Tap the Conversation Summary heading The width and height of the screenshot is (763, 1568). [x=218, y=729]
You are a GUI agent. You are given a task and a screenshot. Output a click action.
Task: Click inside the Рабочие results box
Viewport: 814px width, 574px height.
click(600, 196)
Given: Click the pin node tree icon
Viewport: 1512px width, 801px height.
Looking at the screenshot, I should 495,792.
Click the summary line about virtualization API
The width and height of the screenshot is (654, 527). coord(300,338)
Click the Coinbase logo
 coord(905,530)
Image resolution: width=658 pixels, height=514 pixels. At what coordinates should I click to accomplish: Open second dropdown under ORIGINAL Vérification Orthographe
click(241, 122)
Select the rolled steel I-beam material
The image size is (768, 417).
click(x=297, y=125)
========================================================================
SET EXERCISE | Rewrite every line of the records above, swapping "Viewport" for "Display" wherever it occurs and leaving everything else unchanged.

FULL RESPONSE |
Tap the Conversation Summary heading The width and height of the screenshot is (763, 1568). [x=218, y=729]
You are a GUI agent. You are given a task and a screenshot. Output a click action.
Task: Click inside the Рабочие results box
Display: 814px width, 574px height.
click(600, 196)
Given: Click the pin node tree icon
Display: 1512px width, 801px height.
Looking at the screenshot, I should 495,792.
Click the summary line about virtualization API
The width and height of the screenshot is (654, 527). coord(300,338)
Click the Coinbase logo
 coord(905,530)
Image resolution: width=658 pixels, height=514 pixels. At what coordinates should I click to accomplish: Open second dropdown under ORIGINAL Vérification Orthographe
click(241, 122)
Select the rolled steel I-beam material
The image size is (768, 417).
click(x=297, y=125)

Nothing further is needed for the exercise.